In this paper, we demonstrate that jumps in financial asset prices are not nearly as common as generally thought, and that they account for only a very small proportion of total return variation. We base our investigation on an extensive set of ultra high-frequency equity and foreign exchange rate data recorded at milli-second precision, allowing us to view the price evolution at a microscopic level. We show that both in theory and practice, traditional measures of jump variation based on low-frequency tick data tend to spuriously attribute a burst of volatility to the jump component thereby severely overstating the true variation coming from jumps. Indeed, our estimates based on tick data suggest that the jump variation is an order of magnitude smaller. This finding has a number of important implications for asset pricing and risk management and we illustrate this with a delta hedging example of an option trader that is short gamma. Our econometric analysis is build around a pre-averaging theory that allows us to work at the highest available frequency, where the data are polluted bymicrostructure noise. We extend the theory in a number of directions important for jump estimation and testing.

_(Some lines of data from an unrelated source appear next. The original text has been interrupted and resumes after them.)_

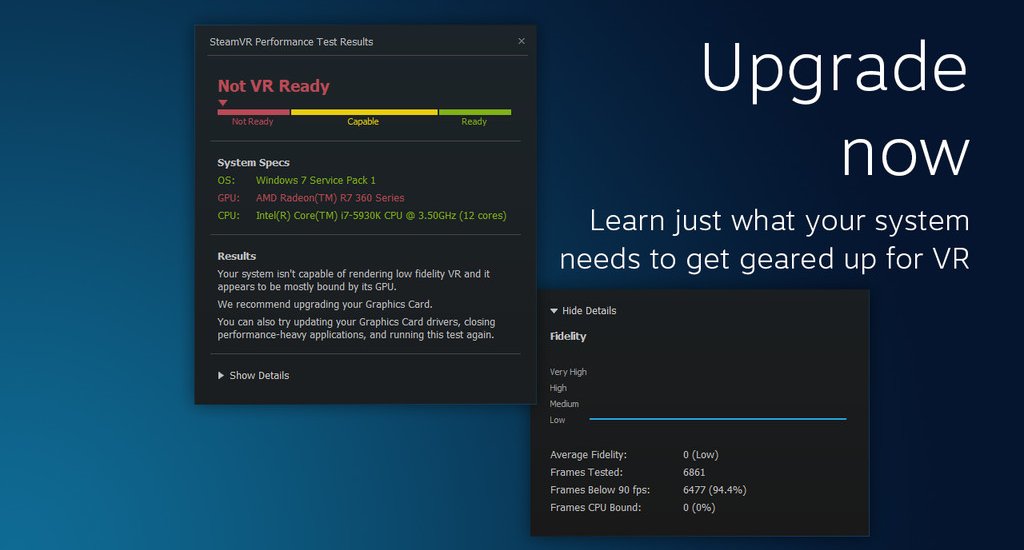Click the red triangle rating marker
This screenshot has height=550, width=1024.
223,102
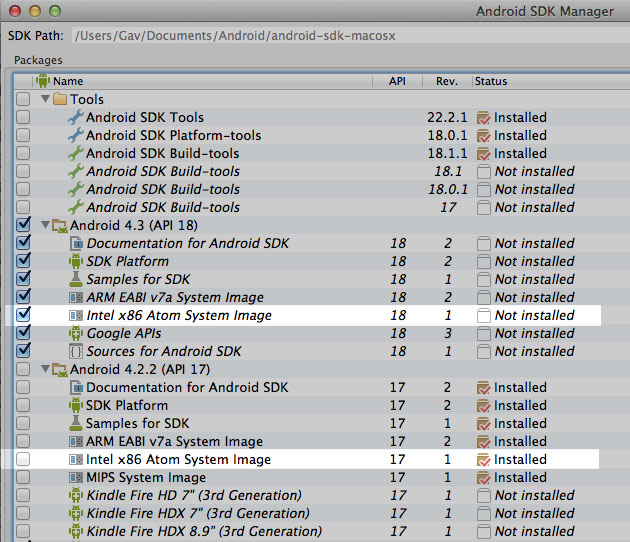Uncheck API 18 Intel x86 Atom System Image
This screenshot has width=630, height=542.
[23, 316]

This also reveals that pre-averaging has a built-in robustness property to outliers in high-frequency data, and allows us to show that some of the few remaining jumps at tick frequency are in fact induced by data-cleaning routines aimed at removing the outliers.

Suggested Citation

  • Kim Christensen & Roel Oomen & Mark Podolskij, 2011. "Fact or friction: Jumps at ultra high frequency," CREATES Research Papers 2011-19, Department of Economics and Business Economics, Aarhus University.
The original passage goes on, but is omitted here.